*Trecho fornecido*
* * * * * * * * *

O escritor José Agrippino de Paula, referência nos anos 60, tem seu livro mais importante relançado
SYLVIA COLOMBO
DA REPORTAGEM LOCAL
Hoje à noite tem festa no Embu,
vai ter Ray Conniff, vai ter cachaça Pitú -com limão.
Não se trata de aniversário, a comemoração é pelo relançamento
de um clássico da literatura pop
brasileira dos anos 60. Trata-se de
"PanAmérica" (1967), que volta
às prateleiras pelas mãos da editora paulistana Papagaio.
Ray Conniff e Pitú foram as exigências feitas por José Agrippino
de Paula, 63, o dono da festa e autor de "PanAmérica", para que
comparecesse ao convescote.
Agrippino, importante referência para os artistas da tropicália,
atores, diretores teatrais e cineastas da época, atuou na literatura
-"PanAmérica" é sua mais célebre criação-, no cinema -"Hitler no Terceiro Mundo" e produções em super-8- e no teatro
-"Rito do Amor Selvagem"-,
em uma época em que o conceito
de artista multimídia ainda não
estava tão em voga como hoje.
E o ano de 2001 promete resgatar também outros tesouros do
baú de Agrippino. Além de "PanAmérica", a Papagaio promete
relançar ainda o primeiro livro do
autor, "Lugar Público" (1965),
lançado inicialmente pela Civilização Brasileira. Na sequência, a
editora deve colocar no mercado
todos os seus outros livros e textos
fora de catálogo.

* * * * * * * * *

*Amostra dos dados*
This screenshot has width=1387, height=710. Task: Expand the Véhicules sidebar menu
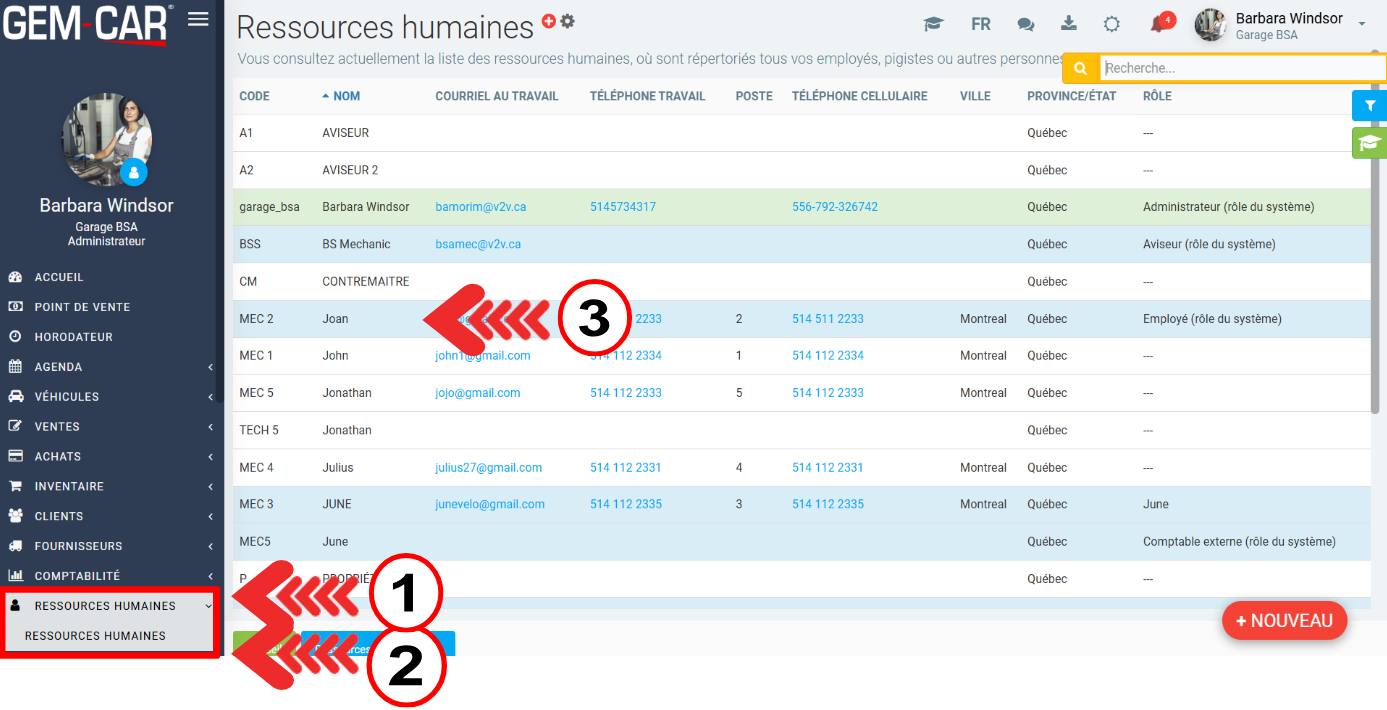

* * * * * * * * *

*Tarefas propostas*
1) De acordo com a reportagem sobre José Agrippino de Paula, qual editora está relançando "PanAmérica"?
2) Retome a reportagem sobre José Agrippino de Paula e dê continuidade a ela a partir da última frase.

*Respostas em ordem*
1) A editora paulistana Papagaio.

2)
Também sua obra cinematográfica será revisitada. O Centro
Cultural Banco do Brasil de São
Paulo exibirá, dentro da mostra
"Cinema Marginal e Suas Fronteiras", o longa-metragem "Hitler
no Terceiro Mundo", que Agrippino filmou em 1968, com Jô Soares e Eugenio Kusnet no elenco. O
ciclo acontecerá entre os dias 14 e
28 de junho.
No segundo semestre, ainda
sem data definida, o Itaú Cultural,
em São Paulo, sediará uma mostra de obras de Agrippino, incluindo os filmes que realizou na
África com a mulher Maria Esther
Stockler. A organização é da videomaker Lucila Meirelles.
Embu
Apesar de ter direcionado sua
obra para o tema das metrópoles
na segunda metade do século 20,
Agrippino hoje vive isolado da
agitação das grandes cidades. Mora sozinho numa casa no Embu,
município que se celebrizou por
ser sede de um intenso mercado
de artesanato, a 25 km de SP.
Vestindo camisa branca, jaqueta jeans, alguns panos à guisa de
calção e alpargatas, Agrippino recebeu a Folha para uma entrevista, na última segunda-feira.
"Estou muito otimista com relação a esse lançamento, acho que,
agora que a pop art ficou mais conhecida, as pessoas podem entender melhor o meu livro", disse.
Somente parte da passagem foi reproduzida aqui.